→ **WORK TO BE COMPLETED**
Rewrite the patch starting with "From 8d6bdb58566d3f32df0ce7f4a9d71fc976a2c595 Mon" and going on through "insertions(+), 1 deletion(-)", putting "cacti" in place of "munin".

→ **TEXT BLOCK**
## BEGIN

From 8d6bdb58566d3f32df0ce7f4a9d71fc976a2c595 Mon Sep 17 00:00:00 2001
From: Brian Warner <warner@lothar.com>
Date: Sun, 25 Jan 2009 17:06:39 -0700
Subject: [PATCH] diskwatcher: cache growth results (which take 30s to
 generate) for 3 minutes, to help munin, which invokes it 6 times in a row
 every 5 minutes

---
 misc/spacetime/diskwatcher.tac | 21 ++++++++++++++++++++-
 1 file changed, 20 insertions(+), 1 deletion(-)

diff --git a/misc/spacetime/diskwatcher.tac b/misc/spacetime/diskwatcher.tac
index d3683819..112b8781 100644
--- a/misc/spacetime/diskwatcher.tac
+++ b/misc/spacetime/diskwatcher.tac
@@ -25,7 +25,7 @@ results). Each line should be in the form:
 #  built-in graphs on web interface
 
 
-import os.path, urllib
+import os.path, urllib, time
 from datetime import timedelta
 from twisted.application import internet, service, strports
 from twisted.web import server, resource, http, client
@@ -72,6 +72,7 @@ class DiskWatcher(service.MultiService, resource.Resource):
 
     def __init__(self):
         assert os.path.exists("diskwatcher.tac") # run from the right directory
+        self.growth_cache = {}
         service.MultiService.__init__(self)

## END

→ **PROVIDED INFORMATION**

## BEGIN

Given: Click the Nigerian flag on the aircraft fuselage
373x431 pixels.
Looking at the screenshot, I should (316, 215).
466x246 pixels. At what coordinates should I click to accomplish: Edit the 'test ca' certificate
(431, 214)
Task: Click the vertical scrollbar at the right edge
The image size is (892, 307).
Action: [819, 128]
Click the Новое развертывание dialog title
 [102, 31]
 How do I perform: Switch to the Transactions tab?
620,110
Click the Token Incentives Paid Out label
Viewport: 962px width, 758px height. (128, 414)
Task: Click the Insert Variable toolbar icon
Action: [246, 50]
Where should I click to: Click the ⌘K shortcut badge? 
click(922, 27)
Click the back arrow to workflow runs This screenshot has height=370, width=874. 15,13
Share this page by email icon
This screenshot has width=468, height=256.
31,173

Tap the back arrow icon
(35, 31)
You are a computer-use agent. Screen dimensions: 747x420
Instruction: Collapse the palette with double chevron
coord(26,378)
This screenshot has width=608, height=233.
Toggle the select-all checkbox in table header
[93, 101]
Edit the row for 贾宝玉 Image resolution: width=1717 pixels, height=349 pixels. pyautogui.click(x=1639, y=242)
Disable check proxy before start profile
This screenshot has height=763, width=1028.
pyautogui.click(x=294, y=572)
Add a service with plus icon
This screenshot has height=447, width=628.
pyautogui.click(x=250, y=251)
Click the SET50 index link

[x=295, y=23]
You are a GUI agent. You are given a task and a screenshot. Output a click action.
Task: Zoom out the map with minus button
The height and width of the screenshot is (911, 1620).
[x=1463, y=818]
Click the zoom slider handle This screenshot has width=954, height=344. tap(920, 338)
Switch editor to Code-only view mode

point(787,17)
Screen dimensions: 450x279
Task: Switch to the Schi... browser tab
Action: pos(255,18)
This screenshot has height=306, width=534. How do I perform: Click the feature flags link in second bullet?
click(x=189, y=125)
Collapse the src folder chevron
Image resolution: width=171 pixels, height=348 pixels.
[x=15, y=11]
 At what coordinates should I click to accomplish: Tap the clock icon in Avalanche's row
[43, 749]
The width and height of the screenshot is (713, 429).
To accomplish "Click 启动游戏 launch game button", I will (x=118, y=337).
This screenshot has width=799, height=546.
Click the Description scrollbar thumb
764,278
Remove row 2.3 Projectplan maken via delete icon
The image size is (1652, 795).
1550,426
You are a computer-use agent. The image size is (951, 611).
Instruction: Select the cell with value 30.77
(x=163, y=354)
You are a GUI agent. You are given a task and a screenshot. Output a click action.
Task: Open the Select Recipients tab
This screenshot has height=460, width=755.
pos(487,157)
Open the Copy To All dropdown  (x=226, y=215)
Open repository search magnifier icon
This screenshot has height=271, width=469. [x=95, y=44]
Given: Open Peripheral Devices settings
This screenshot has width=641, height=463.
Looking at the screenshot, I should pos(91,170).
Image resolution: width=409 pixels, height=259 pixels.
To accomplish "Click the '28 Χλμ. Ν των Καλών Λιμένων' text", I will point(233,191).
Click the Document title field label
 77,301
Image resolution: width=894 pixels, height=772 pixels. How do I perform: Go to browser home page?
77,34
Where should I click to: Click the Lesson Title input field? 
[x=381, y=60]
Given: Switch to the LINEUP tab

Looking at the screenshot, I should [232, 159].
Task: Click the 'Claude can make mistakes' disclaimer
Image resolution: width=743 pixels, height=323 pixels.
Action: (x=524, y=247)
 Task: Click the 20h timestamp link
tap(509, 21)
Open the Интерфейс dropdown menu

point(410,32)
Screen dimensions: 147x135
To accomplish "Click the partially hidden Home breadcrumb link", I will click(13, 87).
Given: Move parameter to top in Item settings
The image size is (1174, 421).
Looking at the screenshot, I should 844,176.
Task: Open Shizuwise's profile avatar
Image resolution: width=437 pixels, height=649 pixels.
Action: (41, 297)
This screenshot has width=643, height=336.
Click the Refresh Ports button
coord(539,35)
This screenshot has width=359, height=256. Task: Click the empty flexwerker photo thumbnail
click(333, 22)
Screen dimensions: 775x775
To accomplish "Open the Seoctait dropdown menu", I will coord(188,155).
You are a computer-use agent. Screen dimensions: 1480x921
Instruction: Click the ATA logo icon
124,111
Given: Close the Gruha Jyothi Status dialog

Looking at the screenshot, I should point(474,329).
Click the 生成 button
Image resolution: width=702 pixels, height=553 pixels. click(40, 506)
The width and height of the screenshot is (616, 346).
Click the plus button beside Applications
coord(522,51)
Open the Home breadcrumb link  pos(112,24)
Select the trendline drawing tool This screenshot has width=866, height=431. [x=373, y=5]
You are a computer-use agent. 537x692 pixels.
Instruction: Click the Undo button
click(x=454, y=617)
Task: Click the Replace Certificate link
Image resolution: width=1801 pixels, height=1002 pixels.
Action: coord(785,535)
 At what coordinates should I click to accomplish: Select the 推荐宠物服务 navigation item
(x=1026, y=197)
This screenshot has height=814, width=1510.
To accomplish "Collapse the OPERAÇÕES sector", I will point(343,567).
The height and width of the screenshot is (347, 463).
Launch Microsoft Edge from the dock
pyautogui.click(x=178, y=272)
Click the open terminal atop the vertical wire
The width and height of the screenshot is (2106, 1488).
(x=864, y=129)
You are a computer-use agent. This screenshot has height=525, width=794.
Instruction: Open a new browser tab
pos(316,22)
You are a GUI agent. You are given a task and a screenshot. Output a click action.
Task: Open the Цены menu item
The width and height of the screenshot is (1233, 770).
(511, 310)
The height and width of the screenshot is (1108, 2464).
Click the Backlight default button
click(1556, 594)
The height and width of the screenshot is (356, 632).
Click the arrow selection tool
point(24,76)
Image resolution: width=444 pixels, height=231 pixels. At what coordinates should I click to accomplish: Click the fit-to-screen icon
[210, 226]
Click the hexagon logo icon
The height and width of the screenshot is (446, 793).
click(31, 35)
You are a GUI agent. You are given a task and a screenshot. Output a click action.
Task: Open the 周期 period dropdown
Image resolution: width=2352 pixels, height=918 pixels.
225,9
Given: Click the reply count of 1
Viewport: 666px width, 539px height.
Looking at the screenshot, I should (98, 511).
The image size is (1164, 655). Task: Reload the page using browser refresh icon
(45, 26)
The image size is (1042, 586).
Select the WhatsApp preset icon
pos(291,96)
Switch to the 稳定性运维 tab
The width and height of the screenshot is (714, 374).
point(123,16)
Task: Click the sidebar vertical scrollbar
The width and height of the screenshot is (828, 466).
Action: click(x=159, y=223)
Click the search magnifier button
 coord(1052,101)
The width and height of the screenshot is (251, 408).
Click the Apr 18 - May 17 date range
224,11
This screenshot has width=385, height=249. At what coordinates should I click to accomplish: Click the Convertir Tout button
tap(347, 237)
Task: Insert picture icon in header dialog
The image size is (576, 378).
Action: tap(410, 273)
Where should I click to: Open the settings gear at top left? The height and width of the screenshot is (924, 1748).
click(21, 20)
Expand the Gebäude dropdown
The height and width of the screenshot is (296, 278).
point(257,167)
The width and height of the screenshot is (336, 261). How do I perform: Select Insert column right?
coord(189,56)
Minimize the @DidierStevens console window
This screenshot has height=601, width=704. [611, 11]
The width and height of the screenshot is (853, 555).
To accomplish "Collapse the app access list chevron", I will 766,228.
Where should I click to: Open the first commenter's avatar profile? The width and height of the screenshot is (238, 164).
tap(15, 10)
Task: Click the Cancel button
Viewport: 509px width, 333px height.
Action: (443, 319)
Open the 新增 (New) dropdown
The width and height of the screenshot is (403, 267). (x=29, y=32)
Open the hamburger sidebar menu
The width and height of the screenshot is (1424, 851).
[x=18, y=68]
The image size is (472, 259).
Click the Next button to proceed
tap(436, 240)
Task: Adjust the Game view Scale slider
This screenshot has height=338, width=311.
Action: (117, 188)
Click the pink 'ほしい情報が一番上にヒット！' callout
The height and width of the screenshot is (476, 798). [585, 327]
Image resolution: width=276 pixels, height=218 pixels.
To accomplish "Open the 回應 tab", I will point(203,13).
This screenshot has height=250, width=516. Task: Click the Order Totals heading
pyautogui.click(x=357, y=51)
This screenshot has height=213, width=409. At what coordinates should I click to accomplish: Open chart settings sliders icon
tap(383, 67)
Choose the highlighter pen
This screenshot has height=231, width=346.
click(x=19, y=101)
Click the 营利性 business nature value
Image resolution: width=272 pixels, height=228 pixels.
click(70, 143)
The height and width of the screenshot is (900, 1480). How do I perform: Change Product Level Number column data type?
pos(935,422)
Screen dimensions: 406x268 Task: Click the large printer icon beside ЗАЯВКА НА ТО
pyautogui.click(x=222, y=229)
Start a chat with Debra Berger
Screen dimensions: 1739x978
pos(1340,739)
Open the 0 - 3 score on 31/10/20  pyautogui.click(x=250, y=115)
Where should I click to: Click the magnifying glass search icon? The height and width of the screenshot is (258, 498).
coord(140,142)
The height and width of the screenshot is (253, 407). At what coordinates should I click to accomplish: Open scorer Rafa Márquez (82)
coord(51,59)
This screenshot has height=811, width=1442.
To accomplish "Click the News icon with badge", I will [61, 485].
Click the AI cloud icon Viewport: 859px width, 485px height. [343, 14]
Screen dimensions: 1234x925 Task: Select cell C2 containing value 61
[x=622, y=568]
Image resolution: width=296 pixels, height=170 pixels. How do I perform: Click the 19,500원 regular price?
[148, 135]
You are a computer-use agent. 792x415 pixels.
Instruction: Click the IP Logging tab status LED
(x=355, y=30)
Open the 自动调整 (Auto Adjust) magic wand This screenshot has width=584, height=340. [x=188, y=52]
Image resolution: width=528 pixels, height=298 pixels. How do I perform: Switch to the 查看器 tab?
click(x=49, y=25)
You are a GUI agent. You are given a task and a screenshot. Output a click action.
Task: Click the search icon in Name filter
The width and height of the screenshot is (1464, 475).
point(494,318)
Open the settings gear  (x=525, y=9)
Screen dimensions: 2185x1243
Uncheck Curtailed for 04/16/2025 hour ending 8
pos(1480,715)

## END

→ **SOLUTION BELOW**
From 8d6bdb58566d3f32df0ce7f4a9d71fc976a2c595 Mon Sep 17 00:00:00 2001
From: Brian Warner <warner@lothar.com>
Date: Sun, 25 Jan 2009 17:06:39 -0700
Subject: [PATCH] diskwatcher: cache growth results (which take 30s to
 generate) for 3 minutes, to help cacti, which invokes it 6 times in a row
 every 5 minutes

---
 misc/spacetime/diskwatcher.tac | 21 ++++++++++++++++++++-
 1 file changed, 20 insertions(+), 1 deletion(-)